:: STORED RECORDS

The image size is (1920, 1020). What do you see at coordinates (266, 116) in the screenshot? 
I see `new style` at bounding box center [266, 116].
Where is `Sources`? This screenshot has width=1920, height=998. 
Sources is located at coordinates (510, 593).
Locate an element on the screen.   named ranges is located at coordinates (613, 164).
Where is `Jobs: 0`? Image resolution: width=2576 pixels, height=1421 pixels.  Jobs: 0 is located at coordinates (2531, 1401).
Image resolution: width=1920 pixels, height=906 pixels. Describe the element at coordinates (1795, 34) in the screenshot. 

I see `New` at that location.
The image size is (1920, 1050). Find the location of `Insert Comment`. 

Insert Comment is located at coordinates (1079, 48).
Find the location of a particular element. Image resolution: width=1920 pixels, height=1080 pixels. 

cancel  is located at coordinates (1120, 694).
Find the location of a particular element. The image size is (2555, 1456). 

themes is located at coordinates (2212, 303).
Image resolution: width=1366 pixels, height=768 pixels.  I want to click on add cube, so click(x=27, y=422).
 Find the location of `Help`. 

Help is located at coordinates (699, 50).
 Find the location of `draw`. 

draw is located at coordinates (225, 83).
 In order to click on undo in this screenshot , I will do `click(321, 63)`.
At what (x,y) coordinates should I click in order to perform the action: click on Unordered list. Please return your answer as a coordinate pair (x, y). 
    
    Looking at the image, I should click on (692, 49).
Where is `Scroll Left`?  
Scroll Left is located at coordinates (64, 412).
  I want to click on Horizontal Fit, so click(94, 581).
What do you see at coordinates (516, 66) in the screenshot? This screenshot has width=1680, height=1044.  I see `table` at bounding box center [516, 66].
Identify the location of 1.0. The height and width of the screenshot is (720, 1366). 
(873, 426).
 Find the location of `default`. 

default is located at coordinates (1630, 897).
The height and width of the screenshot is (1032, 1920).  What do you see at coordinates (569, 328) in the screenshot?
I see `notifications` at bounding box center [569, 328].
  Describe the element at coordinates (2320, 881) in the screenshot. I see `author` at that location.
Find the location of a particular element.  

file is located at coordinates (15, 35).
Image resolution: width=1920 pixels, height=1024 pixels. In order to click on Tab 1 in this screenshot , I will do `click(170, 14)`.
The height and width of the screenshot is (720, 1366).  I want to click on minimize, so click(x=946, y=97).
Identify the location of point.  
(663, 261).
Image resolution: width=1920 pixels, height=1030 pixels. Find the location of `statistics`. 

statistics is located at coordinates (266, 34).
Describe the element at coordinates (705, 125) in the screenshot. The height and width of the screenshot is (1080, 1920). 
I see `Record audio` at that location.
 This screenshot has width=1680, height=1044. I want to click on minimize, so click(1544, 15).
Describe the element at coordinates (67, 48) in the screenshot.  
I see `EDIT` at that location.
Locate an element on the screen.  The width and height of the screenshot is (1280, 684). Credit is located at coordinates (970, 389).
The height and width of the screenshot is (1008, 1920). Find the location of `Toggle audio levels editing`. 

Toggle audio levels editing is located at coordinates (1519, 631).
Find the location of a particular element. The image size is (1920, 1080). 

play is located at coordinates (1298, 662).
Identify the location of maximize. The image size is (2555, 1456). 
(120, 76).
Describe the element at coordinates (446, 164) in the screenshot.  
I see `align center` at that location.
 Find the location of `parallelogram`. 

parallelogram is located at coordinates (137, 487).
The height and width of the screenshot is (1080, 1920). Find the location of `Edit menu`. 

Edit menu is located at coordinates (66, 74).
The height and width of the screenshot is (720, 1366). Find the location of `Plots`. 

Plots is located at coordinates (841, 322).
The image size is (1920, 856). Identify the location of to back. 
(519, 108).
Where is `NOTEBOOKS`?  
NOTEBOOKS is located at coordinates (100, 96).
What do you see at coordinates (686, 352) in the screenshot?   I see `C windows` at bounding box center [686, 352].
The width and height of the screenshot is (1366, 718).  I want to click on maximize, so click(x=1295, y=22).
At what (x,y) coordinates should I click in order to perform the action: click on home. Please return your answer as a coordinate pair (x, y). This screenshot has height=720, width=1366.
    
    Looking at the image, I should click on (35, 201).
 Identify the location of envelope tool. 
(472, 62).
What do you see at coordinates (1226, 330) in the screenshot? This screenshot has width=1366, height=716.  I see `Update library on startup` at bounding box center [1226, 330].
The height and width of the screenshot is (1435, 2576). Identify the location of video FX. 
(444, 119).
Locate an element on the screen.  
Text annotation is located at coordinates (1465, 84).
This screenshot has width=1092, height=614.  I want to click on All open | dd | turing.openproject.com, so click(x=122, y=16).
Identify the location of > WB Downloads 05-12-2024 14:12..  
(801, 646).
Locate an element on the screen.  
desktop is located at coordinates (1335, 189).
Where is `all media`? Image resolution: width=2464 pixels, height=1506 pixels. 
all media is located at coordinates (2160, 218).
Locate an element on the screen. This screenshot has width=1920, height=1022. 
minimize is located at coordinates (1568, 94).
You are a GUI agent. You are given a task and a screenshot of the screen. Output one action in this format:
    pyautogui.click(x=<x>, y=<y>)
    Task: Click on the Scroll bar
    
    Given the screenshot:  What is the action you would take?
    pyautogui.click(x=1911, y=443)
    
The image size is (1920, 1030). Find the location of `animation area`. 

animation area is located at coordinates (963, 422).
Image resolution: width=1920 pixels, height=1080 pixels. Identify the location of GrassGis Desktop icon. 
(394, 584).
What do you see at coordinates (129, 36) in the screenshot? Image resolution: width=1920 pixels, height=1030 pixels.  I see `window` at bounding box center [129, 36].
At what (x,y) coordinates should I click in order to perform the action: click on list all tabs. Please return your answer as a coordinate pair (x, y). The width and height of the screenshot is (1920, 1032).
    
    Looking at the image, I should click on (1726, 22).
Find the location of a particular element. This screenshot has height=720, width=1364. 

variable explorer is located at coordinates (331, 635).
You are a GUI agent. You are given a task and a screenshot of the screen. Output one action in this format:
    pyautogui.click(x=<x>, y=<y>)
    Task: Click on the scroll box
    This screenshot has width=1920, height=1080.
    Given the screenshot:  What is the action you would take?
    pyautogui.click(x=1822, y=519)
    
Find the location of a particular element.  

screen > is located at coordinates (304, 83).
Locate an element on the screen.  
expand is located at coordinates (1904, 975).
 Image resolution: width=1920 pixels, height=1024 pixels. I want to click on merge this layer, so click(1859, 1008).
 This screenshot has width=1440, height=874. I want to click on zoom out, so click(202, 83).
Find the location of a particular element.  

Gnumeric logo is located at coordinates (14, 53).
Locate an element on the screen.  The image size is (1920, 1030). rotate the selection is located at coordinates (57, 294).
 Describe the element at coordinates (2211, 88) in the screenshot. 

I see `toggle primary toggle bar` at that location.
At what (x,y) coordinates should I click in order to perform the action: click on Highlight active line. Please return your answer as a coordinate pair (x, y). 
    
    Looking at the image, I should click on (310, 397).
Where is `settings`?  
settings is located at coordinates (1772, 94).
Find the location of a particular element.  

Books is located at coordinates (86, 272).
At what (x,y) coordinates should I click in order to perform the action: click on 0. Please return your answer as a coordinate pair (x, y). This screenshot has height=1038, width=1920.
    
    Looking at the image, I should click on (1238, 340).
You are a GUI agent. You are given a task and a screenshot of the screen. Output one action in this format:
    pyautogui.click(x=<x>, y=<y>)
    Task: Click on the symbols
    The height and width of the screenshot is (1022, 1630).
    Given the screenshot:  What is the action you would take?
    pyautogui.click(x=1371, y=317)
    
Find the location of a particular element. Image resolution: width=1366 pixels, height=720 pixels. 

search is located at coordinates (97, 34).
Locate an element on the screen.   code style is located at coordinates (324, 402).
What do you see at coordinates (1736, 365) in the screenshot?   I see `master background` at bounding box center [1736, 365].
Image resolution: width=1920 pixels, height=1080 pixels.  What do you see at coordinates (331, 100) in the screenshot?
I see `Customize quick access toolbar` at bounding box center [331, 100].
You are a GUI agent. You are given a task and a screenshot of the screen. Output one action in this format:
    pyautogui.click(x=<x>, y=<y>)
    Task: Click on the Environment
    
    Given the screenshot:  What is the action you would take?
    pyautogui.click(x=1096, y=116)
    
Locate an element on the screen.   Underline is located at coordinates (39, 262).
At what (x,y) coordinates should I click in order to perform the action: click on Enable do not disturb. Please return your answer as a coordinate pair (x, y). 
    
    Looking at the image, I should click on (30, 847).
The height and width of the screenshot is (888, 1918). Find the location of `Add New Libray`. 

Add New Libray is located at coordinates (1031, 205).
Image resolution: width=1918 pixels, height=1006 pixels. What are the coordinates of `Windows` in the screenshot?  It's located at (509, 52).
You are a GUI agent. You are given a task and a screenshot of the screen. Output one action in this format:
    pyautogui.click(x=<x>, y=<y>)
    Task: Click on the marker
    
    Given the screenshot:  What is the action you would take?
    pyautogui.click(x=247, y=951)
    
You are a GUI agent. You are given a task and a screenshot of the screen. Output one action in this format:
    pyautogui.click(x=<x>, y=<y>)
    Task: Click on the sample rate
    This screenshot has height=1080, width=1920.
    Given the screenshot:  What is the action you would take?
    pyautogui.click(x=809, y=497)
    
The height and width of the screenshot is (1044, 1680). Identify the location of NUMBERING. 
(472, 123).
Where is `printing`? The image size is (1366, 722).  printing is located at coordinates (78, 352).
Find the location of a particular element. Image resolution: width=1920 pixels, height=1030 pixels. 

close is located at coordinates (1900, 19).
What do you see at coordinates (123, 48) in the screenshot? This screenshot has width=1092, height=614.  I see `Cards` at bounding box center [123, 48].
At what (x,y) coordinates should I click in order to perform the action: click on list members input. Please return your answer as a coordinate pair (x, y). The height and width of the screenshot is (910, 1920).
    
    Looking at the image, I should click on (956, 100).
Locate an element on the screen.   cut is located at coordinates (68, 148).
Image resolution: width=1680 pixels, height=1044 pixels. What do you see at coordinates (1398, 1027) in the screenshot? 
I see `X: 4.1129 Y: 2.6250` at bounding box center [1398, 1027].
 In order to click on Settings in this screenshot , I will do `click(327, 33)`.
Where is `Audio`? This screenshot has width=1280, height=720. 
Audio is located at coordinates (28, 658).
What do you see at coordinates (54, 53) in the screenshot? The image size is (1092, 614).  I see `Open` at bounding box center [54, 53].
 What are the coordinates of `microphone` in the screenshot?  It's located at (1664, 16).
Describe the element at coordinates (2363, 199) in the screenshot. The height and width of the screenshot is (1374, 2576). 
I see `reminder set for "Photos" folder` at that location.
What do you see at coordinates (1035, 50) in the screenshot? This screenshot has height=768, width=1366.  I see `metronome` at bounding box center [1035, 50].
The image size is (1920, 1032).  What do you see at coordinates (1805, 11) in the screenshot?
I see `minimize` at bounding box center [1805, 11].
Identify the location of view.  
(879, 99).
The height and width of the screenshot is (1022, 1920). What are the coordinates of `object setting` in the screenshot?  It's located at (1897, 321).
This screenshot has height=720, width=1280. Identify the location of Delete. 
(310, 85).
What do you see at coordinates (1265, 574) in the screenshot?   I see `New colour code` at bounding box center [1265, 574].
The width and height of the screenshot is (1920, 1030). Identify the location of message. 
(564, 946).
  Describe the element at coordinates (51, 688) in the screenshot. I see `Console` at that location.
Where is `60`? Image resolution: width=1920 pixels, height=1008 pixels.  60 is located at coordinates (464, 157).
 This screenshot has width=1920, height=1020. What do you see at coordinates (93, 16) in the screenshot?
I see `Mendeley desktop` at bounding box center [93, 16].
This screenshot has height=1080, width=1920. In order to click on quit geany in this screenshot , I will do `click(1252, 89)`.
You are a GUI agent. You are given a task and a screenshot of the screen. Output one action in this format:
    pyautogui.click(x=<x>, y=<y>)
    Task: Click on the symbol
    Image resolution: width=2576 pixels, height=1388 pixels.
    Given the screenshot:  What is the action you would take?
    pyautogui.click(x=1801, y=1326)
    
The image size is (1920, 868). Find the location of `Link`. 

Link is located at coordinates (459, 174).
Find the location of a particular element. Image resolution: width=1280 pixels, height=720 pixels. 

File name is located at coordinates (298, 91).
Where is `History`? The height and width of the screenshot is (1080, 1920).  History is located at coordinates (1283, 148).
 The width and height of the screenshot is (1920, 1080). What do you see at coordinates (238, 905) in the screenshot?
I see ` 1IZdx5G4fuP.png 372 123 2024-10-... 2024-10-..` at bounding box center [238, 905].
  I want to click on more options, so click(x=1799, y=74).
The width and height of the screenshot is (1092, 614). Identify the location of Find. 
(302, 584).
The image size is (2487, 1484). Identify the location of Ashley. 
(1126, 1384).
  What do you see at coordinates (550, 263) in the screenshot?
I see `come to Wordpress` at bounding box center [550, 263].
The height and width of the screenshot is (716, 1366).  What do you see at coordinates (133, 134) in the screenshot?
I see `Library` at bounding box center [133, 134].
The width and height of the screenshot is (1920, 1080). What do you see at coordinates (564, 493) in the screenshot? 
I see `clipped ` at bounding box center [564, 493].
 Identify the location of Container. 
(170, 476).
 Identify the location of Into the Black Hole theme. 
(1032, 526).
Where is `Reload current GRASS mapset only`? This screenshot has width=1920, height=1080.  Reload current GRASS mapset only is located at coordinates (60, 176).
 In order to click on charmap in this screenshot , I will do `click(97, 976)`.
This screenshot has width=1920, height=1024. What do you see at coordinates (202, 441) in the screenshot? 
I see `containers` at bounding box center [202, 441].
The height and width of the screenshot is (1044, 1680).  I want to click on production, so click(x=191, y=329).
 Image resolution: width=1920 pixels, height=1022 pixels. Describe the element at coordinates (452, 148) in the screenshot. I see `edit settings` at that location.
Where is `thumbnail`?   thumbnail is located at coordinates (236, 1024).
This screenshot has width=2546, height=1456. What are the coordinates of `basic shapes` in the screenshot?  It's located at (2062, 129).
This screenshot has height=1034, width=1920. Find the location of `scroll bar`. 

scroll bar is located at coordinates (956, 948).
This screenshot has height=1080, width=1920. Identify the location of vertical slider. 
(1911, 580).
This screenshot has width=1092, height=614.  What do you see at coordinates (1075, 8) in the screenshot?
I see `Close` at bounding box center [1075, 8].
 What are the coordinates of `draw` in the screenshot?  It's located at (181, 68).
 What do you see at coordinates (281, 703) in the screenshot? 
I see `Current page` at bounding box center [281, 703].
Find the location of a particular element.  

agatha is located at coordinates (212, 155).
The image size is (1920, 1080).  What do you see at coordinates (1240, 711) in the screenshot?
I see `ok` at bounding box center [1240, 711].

::::

■ STATED EXERCISE ■
Can you put everything in the material, from its first line down to and including the line that contains "Sources is located at coordinates (510, 593).", into a Markdown table with the columns Row and Material line, skipping blank lines?

■ WRITTEN RESPONSE ■
| Row | Material line |
|---|---|
| 1 | The image size is (1920, 1020). What do you see at coordinates (266, 116) in the screenshot?  |
| 2 | I see `new style` at bounding box center [266, 116]. |
| 3 | Where is `Sources`? This screenshot has width=1920, height=998.  |
| 4 | Sources is located at coordinates (510, 593). |